Entries supplied -
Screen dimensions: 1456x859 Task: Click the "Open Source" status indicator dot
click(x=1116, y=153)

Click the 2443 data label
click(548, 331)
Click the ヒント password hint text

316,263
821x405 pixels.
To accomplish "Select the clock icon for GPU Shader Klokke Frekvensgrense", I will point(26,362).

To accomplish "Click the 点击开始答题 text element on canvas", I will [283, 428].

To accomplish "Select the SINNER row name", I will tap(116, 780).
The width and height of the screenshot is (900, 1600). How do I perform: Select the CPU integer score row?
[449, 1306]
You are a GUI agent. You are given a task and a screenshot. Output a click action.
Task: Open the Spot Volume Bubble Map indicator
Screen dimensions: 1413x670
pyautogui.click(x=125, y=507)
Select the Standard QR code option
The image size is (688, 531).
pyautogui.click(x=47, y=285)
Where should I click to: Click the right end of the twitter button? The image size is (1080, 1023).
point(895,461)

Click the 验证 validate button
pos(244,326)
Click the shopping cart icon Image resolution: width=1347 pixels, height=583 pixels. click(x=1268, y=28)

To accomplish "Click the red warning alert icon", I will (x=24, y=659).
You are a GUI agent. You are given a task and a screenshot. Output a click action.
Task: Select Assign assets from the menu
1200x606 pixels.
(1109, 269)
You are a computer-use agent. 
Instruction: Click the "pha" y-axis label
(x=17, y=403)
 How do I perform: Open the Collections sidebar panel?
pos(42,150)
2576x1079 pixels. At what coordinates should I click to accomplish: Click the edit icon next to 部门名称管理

Aim of the exercise -
Reproduce all of the entries above word for word, changing nothing.

Solution to the exercise -
Screen dimensions: 1456x859 Task: Click the "Open Source" status indicator dot
click(x=1116, y=153)

Click the 2443 data label
click(548, 331)
Click the ヒント password hint text

316,263
821x405 pixels.
To accomplish "Select the clock icon for GPU Shader Klokke Frekvensgrense", I will point(26,362).

To accomplish "Click the 点击开始答题 text element on canvas", I will [283, 428].

To accomplish "Select the SINNER row name", I will tap(116, 780).
The width and height of the screenshot is (900, 1600). How do I perform: Select the CPU integer score row?
[449, 1306]
You are a GUI agent. You are given a task and a screenshot. Output a click action.
Task: Open the Spot Volume Bubble Map indicator
Screen dimensions: 1413x670
pyautogui.click(x=125, y=507)
Select the Standard QR code option
The image size is (688, 531).
pyautogui.click(x=47, y=285)
Where should I click to: Click the right end of the twitter button? The image size is (1080, 1023).
point(895,461)

Click the 验证 validate button
pos(244,326)
Click the shopping cart icon Image resolution: width=1347 pixels, height=583 pixels. click(x=1268, y=28)

To accomplish "Click the red warning alert icon", I will (x=24, y=659).
You are a GUI agent. You are given a task and a screenshot. Output a click action.
Task: Select Assign assets from the menu
1200x606 pixels.
(1109, 269)
You are a computer-use agent. 
Instruction: Click the "pha" y-axis label
(x=17, y=403)
 How do I perform: Open the Collections sidebar panel?
pos(42,150)
2576x1079 pixels. At what coordinates should I click to accomplish: Click the edit icon next to 部门名称管理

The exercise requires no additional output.